_AIM OF THE EXERCISE_
With the pictures set aside, reproduce each entry precisely as it reads.
(RECORDS Opens)
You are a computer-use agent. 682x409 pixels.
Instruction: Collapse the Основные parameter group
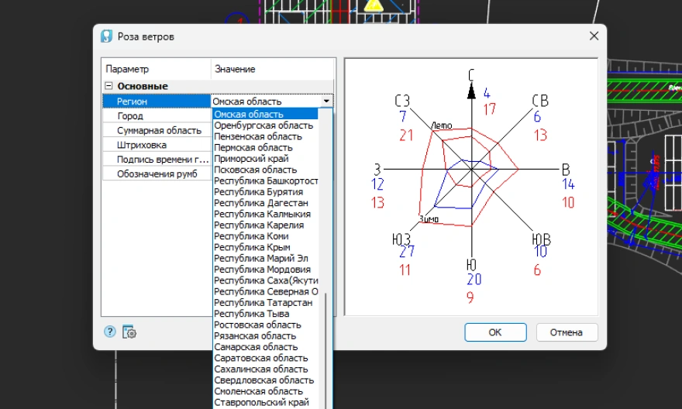click(109, 86)
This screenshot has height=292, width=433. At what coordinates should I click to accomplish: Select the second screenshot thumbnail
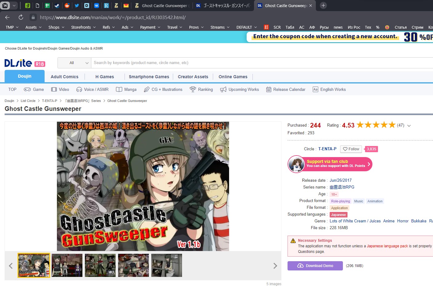[x=67, y=266]
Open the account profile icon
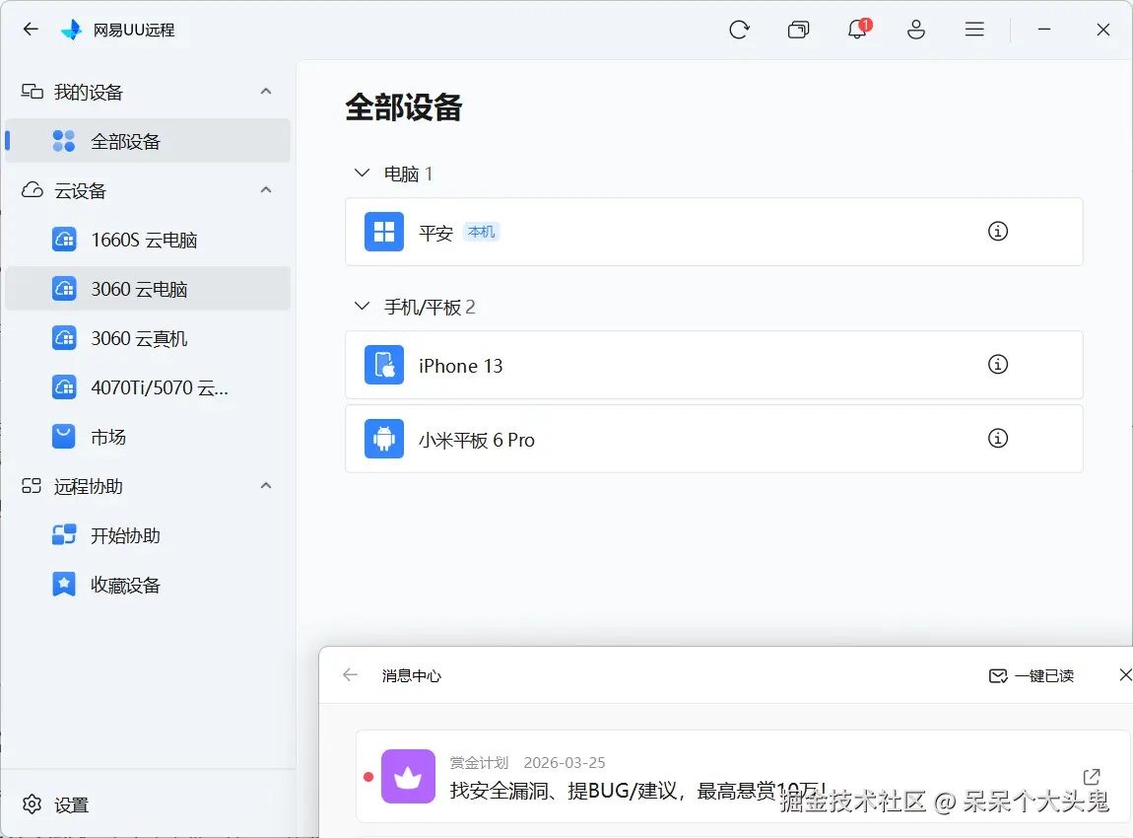 click(x=916, y=30)
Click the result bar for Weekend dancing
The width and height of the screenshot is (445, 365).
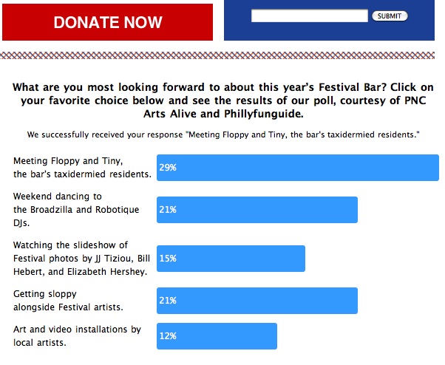click(x=257, y=210)
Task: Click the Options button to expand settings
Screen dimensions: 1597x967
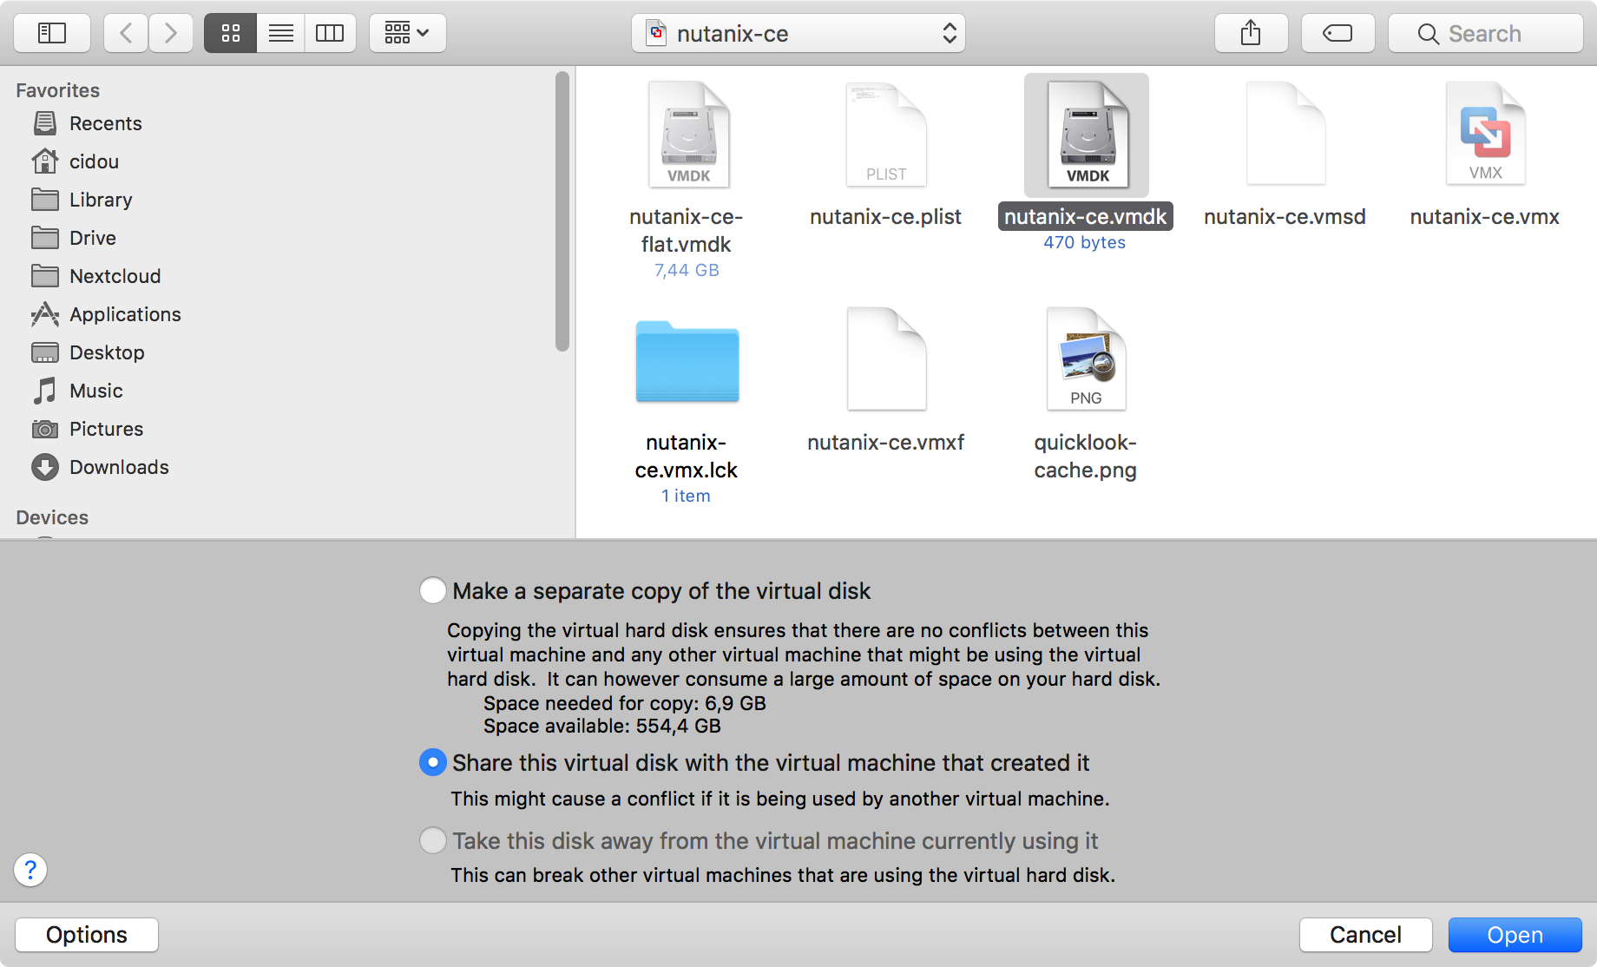Action: (x=87, y=935)
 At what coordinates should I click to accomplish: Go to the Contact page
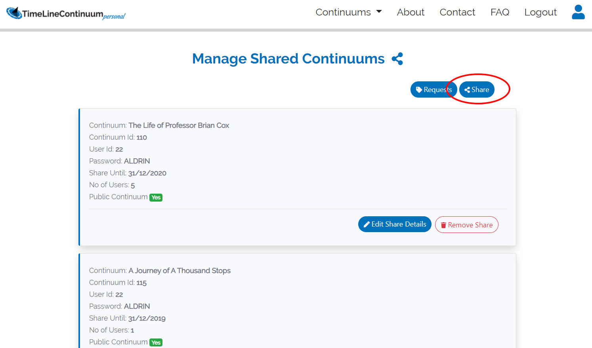click(457, 12)
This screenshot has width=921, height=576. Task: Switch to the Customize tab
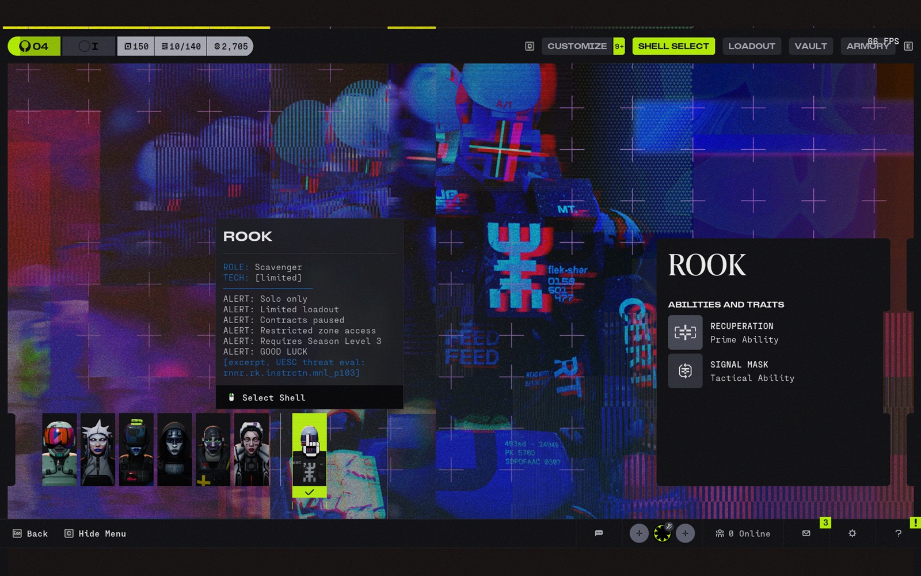click(x=577, y=46)
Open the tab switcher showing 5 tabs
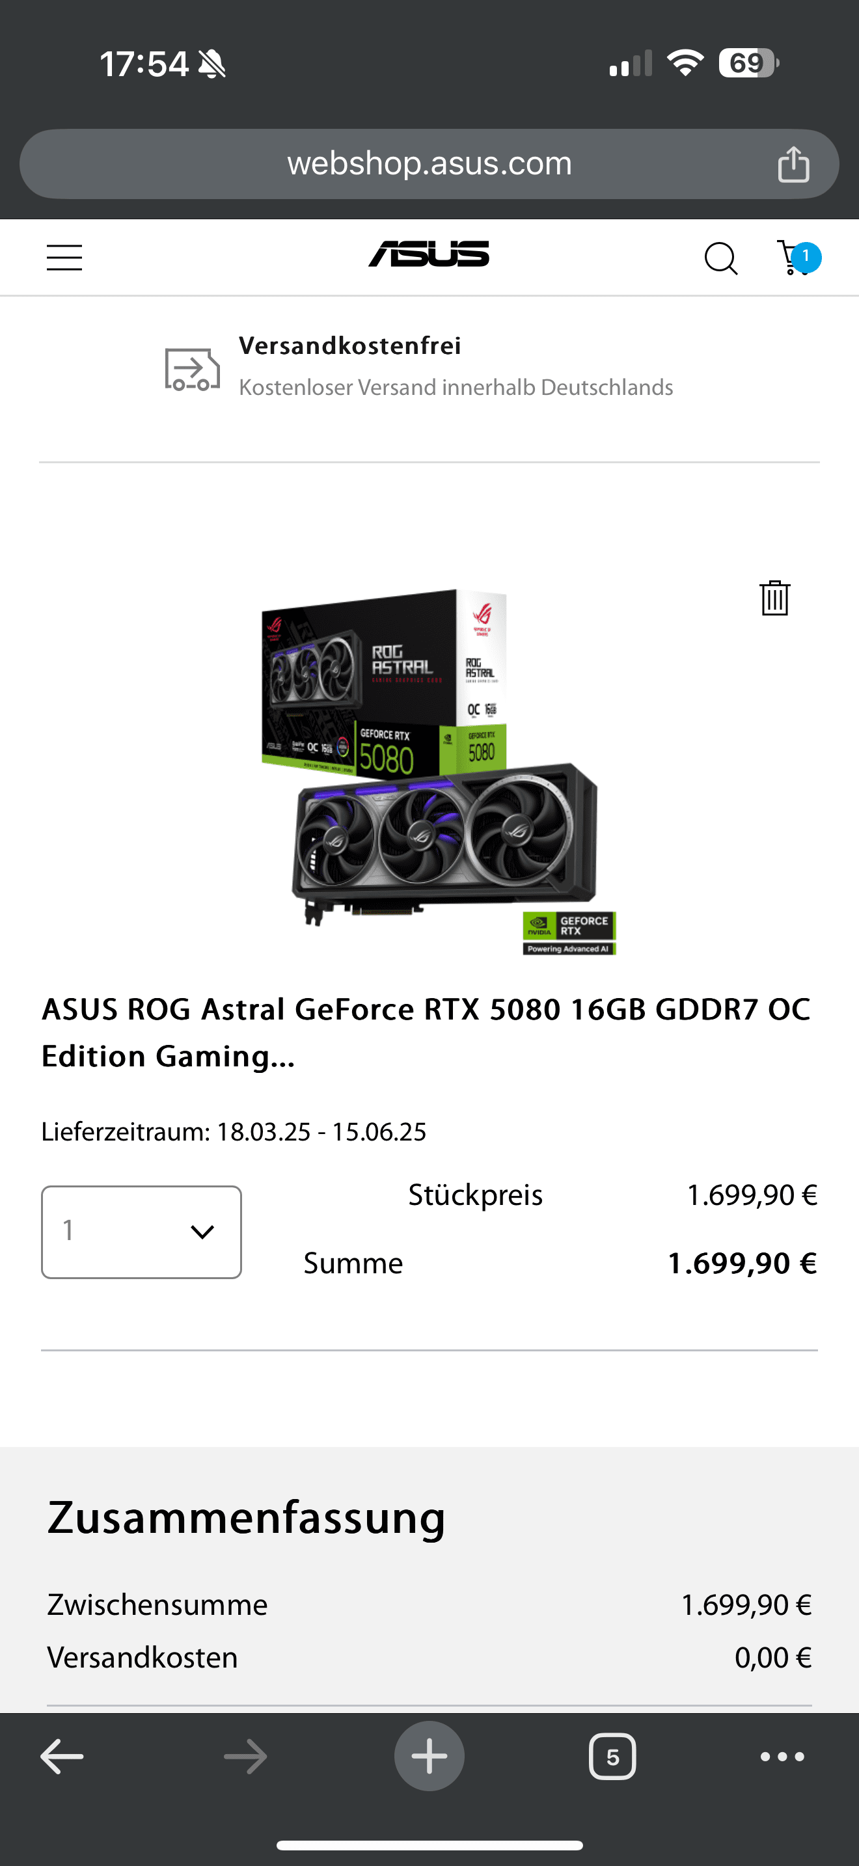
(RECORDS Closes)
_EXPECTED ANSWER_
You are a computer-use agent. 682x409 pixels.
Instruction: Collapse the Основные parameter group
click(109, 86)
This screenshot has height=292, width=433. At what coordinates should I click to accomplish: Select the second screenshot thumbnail
[x=67, y=266]
Open the account profile icon
 click(x=916, y=30)
Click the result bar for Weekend dancing
The width and height of the screenshot is (445, 365).
click(x=257, y=210)
Task: Click the Options button to expand settings
Screen dimensions: 1597x967
Action: (x=87, y=935)
 At what coordinates should I click to accomplish: Go to the Contact page
click(457, 12)
This screenshot has width=921, height=576. Task: Switch to the Customize tab
click(x=577, y=46)
Open the tab switcher showing 5 tabs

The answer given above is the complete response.